The Aquind Interconnector proposal was the first interconnector to be treated as a Nationally Significant Infrastructure Project (NSIP) allowing the project to bypass local planning oversight. Temerko and Aquind lobbied a wide range of BEIS ministers before and after the granting of NSIP status, including as Kwasi Kwarteng 18, Alok Sharma 19, David (now Lord) Frost 20, Anne-Marie Trevelyan 21, Andrea Leadsom 22 and Claire Perry O’Neill 23.

A former director of Aquind Limited, Martin (now Lord) Callanan, became Minister for Business, Energy and Corporate Responsibility in the BEIS, the very department that would be adjudicating on the decision to approve the interconnector project, creating an extraordinary conflict of interest.

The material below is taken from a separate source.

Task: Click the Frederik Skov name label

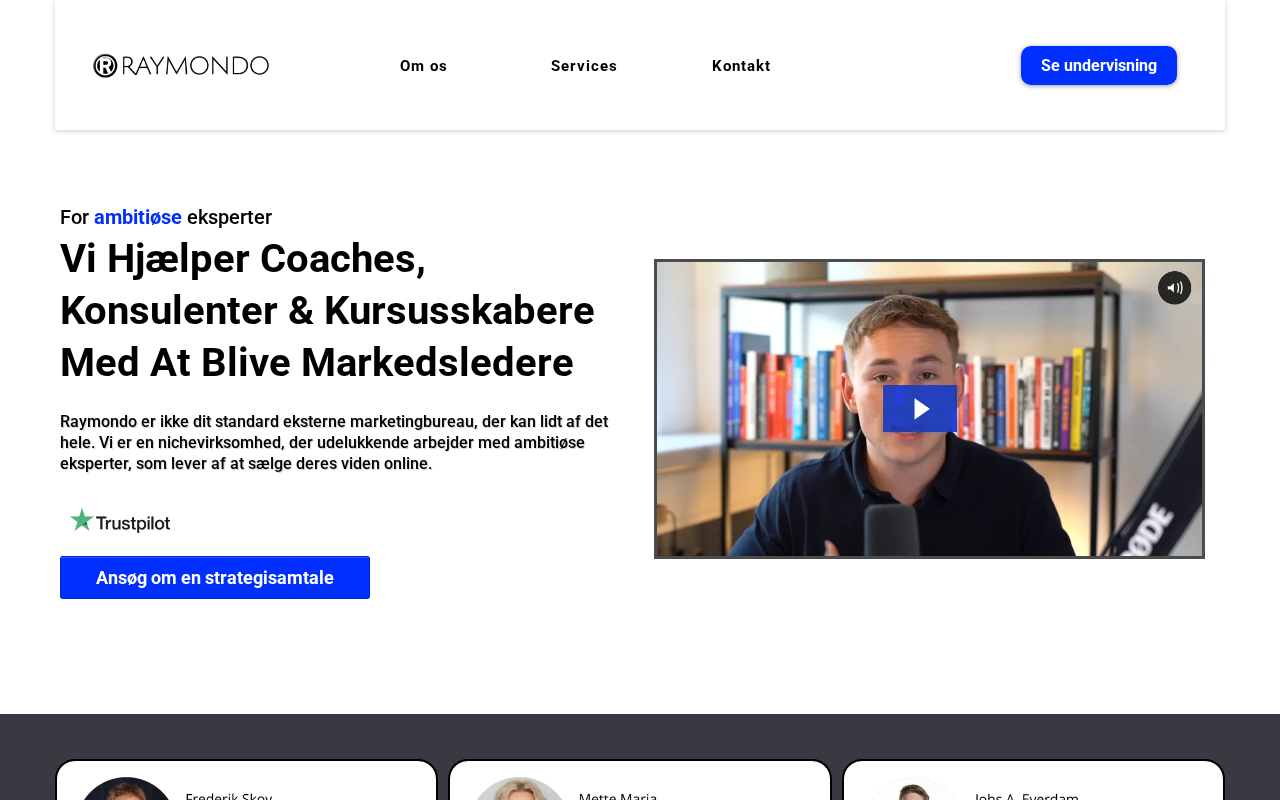Action: 229,796
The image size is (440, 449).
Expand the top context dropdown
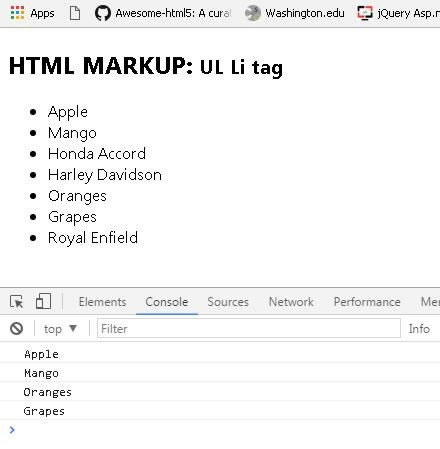coord(60,329)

Many of these ministers had also been financially supported by Aquind Limited and/or Mr Temerko as part of a wide-ranging campaign of donations to the constituency offices of 38 past and former Conservative MP’s 24 and the Conservative Party nationally. Chancellor Jeremy Hunt, arguably the second most powerful man in UK politics, has received the highest amount of any MP, benefitting from £72,500 25 out of a total of more than £1.6million in donations made by Aquind Ltd or its current and former directors in the last 10 years. 26

Aquind’s funding of, and links to, the Conservative Party are ongoing – donations of £95,000 are disclosed in its latest accounts (27 – Aquind Limited Financial Statements For the year ended 30 June 2021 Companies House) – and Alexander Temerko maintains lofty ambitions within the party, for example as a candidate for Mayor of London. 28

So the donations and political patronage continue, as does the shocking conflict of interest faced by MP’s and numerous ministers at the BEIS when considering the fate of the DCO in the event of the judicial review being successful for Aquind. Equally, Let’s Stop Aquind’s call for a full and transparent enquiry into the relationship between Aquind Limited, its owners, directors and the Conservative Party has not changed.

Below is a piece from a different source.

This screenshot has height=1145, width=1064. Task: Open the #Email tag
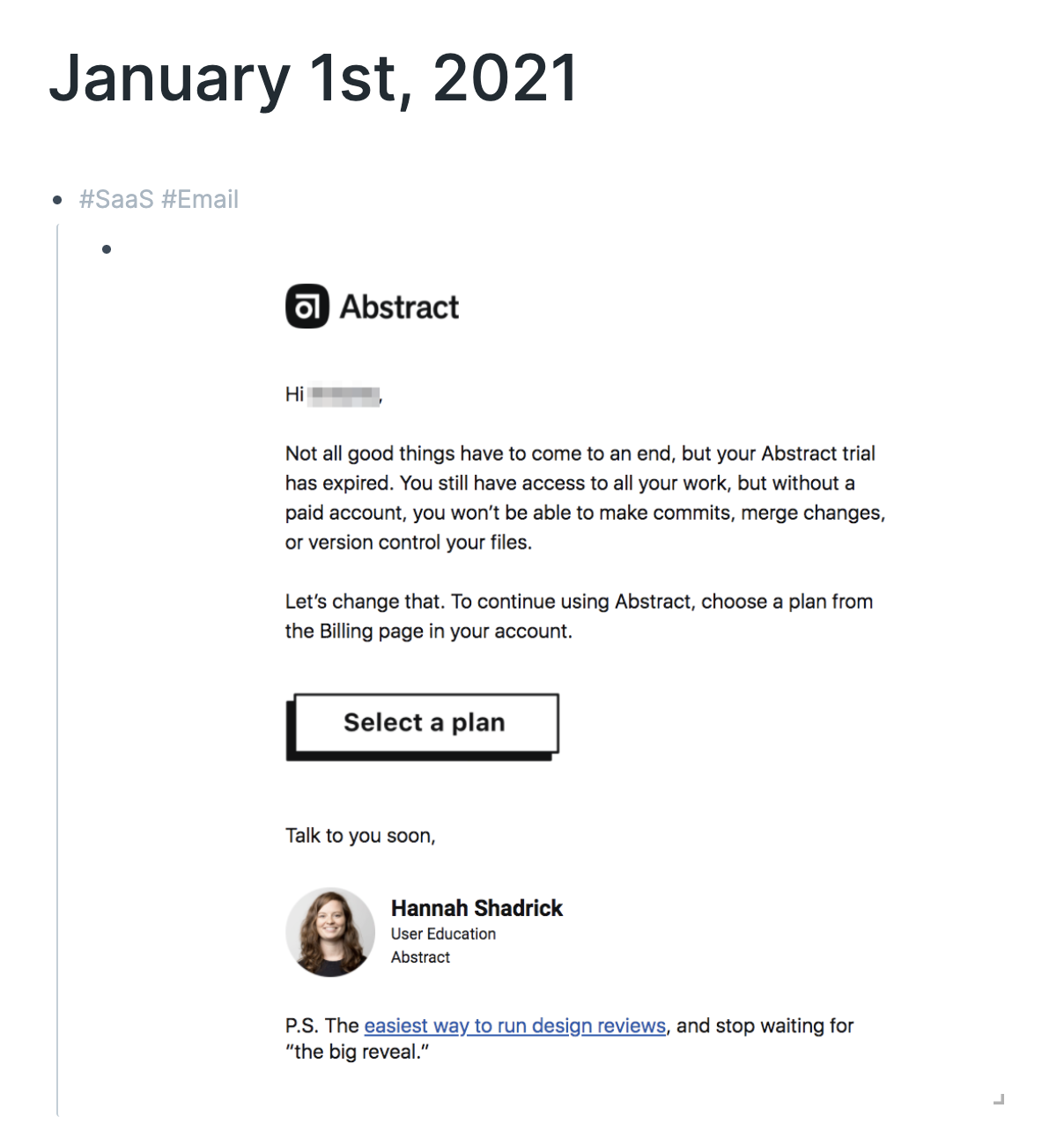click(200, 199)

The Pandora Papers and the foreign funding loophole

Aquind Limited is registered in England and as such, none of the political donations it makes is illegal, given the approval of its shareholders. The company is controlled by Ukrainian-born Alexander Temerko and Russian-born Viktor Fedotov. Again, none of the personal donations made by Mr Temerko is illegal as he was granted British citizenship under the Tier 1 Investor Visa scheme, as was Mr Fedotov. 29

The scheme was scrapped by then Home Secretary Priti Patel in February 2022 30, as the government admitted it “had given rise to security concerns, including people acquiring their wealth illegitimately and being associated with wider corruption.” 31. Since the release of the Pandora Papers, the same concerns have been raised with regards to Mr Fedotov’s investment into Aquind. 32 Aquind accounts show that it has never had any trading income and is currently “fully reliant” on Project Finance Group S.A. for funding (33 – Aquind Limited Financial Statements For the year ended 30 June 2021 Companies House), a Luxembourg registered business owned by Mr Fedotov to which is it about £35million in debt 34. Previously, £25million in funding for Aquind Limited had been provided by an offshore vehicle, OGN Enterprises Limited, registered in the British Virgin Islands. 35

Although registered in the UK, Aquind Limited was (and still is) a regular donor to the Conservative Party (36 – Aquind Limited Financial Statements For the year ended 30 June 2019 Companies House), while having no trading income, paying no UK tax 37 and was funded by an offshore registered company whose beneficial owners and sources of income were both unknown and unknowable at the time. Under these circumstances, it is hard to have full confidence in ministerial claims that “The Conservative Party does not accept foreign donations” and that “All donations to the party are received … after appropriate due diligence, from permissible sources.” 38

So despite the recent rash of UK corporate transparency legislation, questions remain over Aquind’s backers, and the loophole by which funds of unknown origin can legally be used to support UK political parties remains firmly open.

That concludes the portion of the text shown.